If we are nonetheless inclined to make this move, we have now given ourselves every reason to regard a property of the form being described or characterized in X as F as somehow more fundamental than the property of simply being F, where the question of whether a thing really is F is not decided by whether it is described in X as F. And then we are close to a Meinongian view that places a lot of store on just this distinction -- the Modal Meinongianism of Graham Priest and Franz Berto according to which objects (only) have their characterizing properties at worlds where the objects really are the way they are characterized as being. The fact that Jacquette's own struggles come close to nudging him in such a direction suggests once again that Jacquette is unwise to insist on understanding Meinongianism in the circumscribed way he does.

There are other things that will frustrate readers of this book. Some of the arguments on behalf of Jacquette's brand of Meinongianism or against the (Meinongian and anti-Meinongian) opposition are simply too swift to be credible. For example, Jacquette claims to offer a logical criterion for distinguishing nuclear from extranuclear properties by invoking the internal vs. external negation distinction: thus, F is extraconstitutive if for all x (x is not F ↔ x is non-F), and F is constitutive otherwise. (Jacquette's own formal version (C) on p. 97 is too weak, saying only that some constitutive property is like this.) But no logician ought to be content with such a characterization. Intuitions about when we can go from 't is non-F' to 't is not F' are notoriously slippery and are for many best explained in pragmatic terms. Furthermore, an account of the distinction ought at the very least to reveal a clear sense in which 't is non-F' excludes 't is F'. (Russell's account of scope distinctions is a paradigm of how to do this.) In short, it is hard to see how such a "logical criterion" advances matters at all (and hard to see how converse intentional properties like being described by X as F get to count as constitutive on this criterion).
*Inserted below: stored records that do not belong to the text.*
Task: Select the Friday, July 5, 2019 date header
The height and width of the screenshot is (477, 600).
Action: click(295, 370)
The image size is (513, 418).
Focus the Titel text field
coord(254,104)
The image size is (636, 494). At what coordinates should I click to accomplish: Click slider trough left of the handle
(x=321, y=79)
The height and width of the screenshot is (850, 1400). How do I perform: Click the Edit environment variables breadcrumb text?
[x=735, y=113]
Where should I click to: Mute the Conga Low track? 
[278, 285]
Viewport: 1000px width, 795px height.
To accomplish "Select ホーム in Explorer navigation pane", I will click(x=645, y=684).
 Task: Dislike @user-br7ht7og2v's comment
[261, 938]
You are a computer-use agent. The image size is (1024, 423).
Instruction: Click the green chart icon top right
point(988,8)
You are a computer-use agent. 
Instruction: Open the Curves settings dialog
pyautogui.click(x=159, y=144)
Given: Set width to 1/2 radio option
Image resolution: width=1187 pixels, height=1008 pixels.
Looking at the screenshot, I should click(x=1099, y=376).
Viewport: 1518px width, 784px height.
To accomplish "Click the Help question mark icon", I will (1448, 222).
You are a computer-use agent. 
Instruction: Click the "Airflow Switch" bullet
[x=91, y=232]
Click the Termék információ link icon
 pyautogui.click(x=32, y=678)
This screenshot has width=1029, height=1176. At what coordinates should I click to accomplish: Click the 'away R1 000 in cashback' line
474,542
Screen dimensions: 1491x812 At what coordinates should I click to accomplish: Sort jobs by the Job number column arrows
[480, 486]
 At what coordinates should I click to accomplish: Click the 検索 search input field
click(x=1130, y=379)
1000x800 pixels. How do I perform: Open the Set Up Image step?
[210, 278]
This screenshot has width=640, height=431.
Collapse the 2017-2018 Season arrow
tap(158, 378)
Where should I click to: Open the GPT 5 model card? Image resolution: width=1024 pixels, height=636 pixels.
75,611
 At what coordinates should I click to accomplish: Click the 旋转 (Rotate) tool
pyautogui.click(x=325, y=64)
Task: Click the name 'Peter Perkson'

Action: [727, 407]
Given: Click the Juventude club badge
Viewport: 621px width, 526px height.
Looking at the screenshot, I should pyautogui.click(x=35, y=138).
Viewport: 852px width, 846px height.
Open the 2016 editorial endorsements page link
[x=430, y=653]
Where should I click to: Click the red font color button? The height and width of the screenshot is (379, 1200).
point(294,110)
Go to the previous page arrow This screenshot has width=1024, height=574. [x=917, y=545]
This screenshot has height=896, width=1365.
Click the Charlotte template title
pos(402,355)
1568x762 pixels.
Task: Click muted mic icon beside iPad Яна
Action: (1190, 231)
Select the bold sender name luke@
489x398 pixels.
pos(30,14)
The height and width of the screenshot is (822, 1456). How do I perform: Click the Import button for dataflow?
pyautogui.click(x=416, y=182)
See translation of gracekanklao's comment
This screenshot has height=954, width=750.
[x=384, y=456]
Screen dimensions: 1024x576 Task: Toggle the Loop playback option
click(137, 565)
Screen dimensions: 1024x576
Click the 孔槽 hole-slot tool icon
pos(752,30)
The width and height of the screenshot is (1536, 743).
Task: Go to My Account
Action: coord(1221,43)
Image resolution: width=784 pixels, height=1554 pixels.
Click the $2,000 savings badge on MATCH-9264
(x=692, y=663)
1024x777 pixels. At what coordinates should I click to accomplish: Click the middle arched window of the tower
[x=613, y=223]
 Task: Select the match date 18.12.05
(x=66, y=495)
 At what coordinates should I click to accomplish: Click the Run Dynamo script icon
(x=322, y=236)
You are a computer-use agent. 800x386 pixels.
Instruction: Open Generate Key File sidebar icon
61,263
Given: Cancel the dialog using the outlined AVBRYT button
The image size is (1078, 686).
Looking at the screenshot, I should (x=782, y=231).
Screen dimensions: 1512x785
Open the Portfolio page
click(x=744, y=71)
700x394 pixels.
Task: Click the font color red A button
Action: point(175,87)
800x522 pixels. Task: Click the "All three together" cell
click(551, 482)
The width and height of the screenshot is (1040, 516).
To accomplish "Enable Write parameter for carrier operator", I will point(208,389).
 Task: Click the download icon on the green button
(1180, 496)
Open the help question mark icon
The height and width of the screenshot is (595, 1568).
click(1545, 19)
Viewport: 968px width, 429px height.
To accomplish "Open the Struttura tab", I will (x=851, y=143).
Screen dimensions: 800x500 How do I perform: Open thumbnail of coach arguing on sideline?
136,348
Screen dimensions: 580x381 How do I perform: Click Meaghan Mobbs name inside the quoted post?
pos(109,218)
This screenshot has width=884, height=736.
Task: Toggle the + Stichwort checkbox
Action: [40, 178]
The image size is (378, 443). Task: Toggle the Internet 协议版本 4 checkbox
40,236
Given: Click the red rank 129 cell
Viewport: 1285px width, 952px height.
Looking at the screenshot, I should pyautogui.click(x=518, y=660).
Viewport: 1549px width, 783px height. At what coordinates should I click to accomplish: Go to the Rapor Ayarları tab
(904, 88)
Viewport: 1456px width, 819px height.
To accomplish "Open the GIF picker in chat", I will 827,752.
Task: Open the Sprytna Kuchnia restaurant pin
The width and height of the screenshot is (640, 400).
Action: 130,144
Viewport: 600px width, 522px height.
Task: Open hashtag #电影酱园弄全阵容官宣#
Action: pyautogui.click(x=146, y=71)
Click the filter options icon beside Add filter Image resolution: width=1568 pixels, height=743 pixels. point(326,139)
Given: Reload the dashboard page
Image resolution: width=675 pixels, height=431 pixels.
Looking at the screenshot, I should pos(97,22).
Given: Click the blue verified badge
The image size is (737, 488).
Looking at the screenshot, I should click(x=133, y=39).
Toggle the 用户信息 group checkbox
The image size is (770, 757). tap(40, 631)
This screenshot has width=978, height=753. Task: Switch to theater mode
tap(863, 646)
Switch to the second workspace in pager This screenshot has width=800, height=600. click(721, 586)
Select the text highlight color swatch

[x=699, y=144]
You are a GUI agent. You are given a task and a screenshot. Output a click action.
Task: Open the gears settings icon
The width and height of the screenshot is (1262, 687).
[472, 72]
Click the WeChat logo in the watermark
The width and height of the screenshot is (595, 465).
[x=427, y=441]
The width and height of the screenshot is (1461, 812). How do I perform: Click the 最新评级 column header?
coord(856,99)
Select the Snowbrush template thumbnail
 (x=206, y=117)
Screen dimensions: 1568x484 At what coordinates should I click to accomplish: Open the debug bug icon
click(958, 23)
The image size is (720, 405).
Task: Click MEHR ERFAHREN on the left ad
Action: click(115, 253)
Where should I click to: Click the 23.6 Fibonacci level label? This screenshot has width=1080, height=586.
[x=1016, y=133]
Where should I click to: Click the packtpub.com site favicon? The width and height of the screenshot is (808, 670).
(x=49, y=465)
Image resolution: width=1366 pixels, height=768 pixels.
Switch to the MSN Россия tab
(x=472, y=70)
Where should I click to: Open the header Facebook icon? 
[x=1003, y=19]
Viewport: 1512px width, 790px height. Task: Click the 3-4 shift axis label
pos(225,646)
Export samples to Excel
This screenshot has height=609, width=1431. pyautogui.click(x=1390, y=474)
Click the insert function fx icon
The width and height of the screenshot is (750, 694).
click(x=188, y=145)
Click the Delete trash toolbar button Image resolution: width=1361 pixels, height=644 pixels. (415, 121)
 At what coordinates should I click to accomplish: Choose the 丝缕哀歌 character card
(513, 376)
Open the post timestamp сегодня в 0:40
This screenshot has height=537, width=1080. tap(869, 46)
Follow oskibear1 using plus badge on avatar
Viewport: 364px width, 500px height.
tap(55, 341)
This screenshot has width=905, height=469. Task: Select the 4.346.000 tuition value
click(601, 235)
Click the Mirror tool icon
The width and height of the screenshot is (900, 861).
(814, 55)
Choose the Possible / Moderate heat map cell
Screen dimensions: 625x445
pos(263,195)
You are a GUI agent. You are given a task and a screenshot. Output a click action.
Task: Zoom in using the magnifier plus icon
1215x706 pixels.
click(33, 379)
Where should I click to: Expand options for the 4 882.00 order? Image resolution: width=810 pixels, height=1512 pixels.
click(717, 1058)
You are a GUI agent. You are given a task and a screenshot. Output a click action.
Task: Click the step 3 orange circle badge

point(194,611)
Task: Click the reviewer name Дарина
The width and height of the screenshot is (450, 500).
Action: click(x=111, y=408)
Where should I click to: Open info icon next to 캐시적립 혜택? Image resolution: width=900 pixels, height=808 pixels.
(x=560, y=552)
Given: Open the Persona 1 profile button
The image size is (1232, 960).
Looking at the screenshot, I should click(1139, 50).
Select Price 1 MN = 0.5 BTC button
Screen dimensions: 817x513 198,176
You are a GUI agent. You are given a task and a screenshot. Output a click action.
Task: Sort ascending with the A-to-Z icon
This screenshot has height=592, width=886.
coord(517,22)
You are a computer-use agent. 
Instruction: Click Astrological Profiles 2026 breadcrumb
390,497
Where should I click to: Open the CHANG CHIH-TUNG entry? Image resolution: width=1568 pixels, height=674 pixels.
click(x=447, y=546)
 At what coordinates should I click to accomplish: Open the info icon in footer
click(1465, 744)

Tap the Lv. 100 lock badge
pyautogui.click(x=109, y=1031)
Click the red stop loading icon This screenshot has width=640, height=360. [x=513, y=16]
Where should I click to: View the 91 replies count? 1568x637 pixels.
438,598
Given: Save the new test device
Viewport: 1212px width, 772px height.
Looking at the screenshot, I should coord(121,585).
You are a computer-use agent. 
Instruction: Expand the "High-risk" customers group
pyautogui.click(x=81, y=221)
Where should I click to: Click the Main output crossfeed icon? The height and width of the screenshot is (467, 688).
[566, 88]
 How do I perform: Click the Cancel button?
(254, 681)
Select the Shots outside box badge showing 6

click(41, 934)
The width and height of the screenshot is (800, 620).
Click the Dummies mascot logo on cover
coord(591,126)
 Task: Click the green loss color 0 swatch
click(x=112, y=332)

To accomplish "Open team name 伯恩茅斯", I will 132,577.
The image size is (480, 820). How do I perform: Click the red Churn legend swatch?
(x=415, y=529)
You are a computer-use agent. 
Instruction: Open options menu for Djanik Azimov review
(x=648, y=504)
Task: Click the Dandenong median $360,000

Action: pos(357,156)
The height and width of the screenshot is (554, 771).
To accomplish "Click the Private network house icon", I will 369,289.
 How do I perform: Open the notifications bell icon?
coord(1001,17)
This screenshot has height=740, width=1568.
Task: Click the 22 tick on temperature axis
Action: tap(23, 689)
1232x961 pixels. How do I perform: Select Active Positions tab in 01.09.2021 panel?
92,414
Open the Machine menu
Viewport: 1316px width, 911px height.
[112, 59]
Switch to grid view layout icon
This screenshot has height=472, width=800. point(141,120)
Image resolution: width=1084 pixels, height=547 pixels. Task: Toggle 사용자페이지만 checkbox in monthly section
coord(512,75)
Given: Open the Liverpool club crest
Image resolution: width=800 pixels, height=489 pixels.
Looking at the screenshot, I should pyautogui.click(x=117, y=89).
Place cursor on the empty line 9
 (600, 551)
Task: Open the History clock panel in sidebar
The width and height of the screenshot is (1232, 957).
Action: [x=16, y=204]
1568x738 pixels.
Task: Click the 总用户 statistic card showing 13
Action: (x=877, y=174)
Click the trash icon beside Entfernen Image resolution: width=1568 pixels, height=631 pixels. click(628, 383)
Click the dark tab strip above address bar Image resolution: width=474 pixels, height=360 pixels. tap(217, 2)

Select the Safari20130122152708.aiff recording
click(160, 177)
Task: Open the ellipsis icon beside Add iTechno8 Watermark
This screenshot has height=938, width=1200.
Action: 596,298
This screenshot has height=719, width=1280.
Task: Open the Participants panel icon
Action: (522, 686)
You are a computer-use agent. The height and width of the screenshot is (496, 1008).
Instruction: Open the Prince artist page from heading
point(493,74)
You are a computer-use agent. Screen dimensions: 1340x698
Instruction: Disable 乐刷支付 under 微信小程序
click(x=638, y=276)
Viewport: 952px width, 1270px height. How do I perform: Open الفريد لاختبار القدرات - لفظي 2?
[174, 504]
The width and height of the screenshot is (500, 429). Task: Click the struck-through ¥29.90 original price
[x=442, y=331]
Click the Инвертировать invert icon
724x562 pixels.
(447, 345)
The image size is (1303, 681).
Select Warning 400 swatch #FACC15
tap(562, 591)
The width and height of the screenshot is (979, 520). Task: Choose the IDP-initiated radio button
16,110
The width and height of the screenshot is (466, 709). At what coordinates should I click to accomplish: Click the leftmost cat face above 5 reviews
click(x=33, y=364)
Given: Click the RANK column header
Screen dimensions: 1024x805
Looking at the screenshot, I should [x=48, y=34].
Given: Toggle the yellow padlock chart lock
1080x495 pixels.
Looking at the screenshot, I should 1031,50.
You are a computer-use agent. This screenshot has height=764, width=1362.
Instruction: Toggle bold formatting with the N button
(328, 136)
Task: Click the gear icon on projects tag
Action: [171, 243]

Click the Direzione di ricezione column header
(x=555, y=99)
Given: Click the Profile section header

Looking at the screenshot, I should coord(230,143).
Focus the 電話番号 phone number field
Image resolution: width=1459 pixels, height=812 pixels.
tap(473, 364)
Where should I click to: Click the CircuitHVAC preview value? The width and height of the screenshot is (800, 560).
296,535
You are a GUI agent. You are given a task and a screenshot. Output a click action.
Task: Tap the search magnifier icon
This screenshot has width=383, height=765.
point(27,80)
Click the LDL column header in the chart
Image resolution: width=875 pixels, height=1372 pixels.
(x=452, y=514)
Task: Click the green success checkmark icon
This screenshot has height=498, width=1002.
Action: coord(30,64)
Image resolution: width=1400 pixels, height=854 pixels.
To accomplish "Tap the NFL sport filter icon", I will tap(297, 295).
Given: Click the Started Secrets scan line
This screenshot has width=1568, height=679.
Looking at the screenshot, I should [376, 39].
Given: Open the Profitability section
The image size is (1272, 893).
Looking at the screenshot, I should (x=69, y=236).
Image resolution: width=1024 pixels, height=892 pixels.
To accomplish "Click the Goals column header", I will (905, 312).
A second example of an argument that is simply too swift is Jacquette's argument against Kripke's work on fiction. While Jacquette is right to chastise Kripke for his throwaway comments about Meinong, much of Jacquette's own discussion is blighted by his misunderstanding of the position he attacks. Kripke does not suggest that readers "pretend that names or Kripkean characters . . . solve crimes" (p. 311). For Kripke Conan Doyle pretends to be relating facts about a real person called 'Holmes', while readers pretend that they are reading about the exploits of such a person when they pick up a copy of one of the Holmes stories. This is what Evans calls 'existentially creative' pretense since it is not about some antecedently given object. (The creation of Kripkean fictional characters comes at a later reflective stage.) Here we again have a case where Jacquette seems to think that all roads point to the kind of Meinongian theory he prefers, but where the real dialectical situation is far more complex.

A final point about presentation. There were a surprisingly large number of typographical and other errors, some of which were duplicated from earlier versions of the chapters, reinforcing the view that the papers should have been edited prior to publication in book format. For me one of the most unsettling occurred in the Appendix, where Jacquette persistently conflates 'formal' and 'extraconstitutive' (for Mally a property is 'formal' if it is constitutive or follows from a constitutive property), and reports Mally as holding that, among other things, the properties of being existent, impossible, etc, "are properly characterized as formal, extraconstitutive or extranuclear" while "the properties entering into an object's Sosein are exclusively extra-formal or extraconstitutive". The net effect of these mistakes is that the reader can't help but wonder whether other errors of transcription occurred in Jacquette's actual translations of Mally.